Work to complete. Every line containing the word "will" must be pulled from the records.

Excerpted records.

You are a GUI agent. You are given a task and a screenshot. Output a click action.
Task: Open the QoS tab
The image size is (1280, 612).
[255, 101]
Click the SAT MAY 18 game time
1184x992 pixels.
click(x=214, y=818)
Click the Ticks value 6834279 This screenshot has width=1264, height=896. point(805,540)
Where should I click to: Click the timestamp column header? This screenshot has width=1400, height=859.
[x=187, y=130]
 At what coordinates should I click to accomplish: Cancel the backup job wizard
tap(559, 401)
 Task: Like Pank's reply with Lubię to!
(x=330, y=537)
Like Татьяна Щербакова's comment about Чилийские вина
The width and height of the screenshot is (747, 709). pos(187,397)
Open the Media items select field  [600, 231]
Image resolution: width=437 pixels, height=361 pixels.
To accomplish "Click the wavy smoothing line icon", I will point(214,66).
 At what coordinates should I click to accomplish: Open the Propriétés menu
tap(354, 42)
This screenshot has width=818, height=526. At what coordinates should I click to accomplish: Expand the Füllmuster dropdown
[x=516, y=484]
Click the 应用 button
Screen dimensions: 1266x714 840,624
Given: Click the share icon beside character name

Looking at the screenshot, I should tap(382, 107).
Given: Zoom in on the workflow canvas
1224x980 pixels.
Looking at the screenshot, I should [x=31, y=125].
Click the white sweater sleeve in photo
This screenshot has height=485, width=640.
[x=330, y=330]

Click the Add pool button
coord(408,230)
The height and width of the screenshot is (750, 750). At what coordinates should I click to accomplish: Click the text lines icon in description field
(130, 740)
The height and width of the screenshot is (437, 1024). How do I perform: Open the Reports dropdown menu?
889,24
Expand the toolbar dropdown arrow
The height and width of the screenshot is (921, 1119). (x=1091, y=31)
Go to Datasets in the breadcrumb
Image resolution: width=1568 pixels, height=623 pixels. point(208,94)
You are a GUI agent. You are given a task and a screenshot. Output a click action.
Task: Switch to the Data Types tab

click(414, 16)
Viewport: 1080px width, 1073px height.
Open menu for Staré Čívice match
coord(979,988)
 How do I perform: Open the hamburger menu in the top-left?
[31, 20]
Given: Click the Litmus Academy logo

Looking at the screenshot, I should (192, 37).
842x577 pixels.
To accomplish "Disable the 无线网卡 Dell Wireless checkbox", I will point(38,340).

Result of the exercise.
To accomplish "Click the wavy smoothing line icon", I will point(214,66).
To accomplish "Disable the 无线网卡 Dell Wireless checkbox", I will point(38,340).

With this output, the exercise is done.